Task prompt: Answer with the number of lines in the listing below that contain the word "will", and nothing else.

****

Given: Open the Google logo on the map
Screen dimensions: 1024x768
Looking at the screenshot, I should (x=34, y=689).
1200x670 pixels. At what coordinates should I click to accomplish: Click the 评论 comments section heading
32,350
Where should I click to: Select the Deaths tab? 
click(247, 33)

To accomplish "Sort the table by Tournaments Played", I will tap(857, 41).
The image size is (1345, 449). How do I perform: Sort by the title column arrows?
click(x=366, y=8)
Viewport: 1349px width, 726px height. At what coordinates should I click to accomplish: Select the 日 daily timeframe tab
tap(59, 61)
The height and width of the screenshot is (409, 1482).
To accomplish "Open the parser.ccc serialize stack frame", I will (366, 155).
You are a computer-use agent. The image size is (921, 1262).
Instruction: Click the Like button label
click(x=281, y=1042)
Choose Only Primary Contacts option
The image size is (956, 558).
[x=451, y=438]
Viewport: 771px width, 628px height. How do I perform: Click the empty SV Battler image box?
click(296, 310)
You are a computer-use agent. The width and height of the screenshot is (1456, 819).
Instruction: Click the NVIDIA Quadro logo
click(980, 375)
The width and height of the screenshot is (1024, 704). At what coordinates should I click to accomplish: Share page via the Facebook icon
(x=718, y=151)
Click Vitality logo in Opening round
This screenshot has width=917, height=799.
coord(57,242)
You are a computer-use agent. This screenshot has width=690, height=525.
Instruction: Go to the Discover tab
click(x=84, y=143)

****

Written solution: 2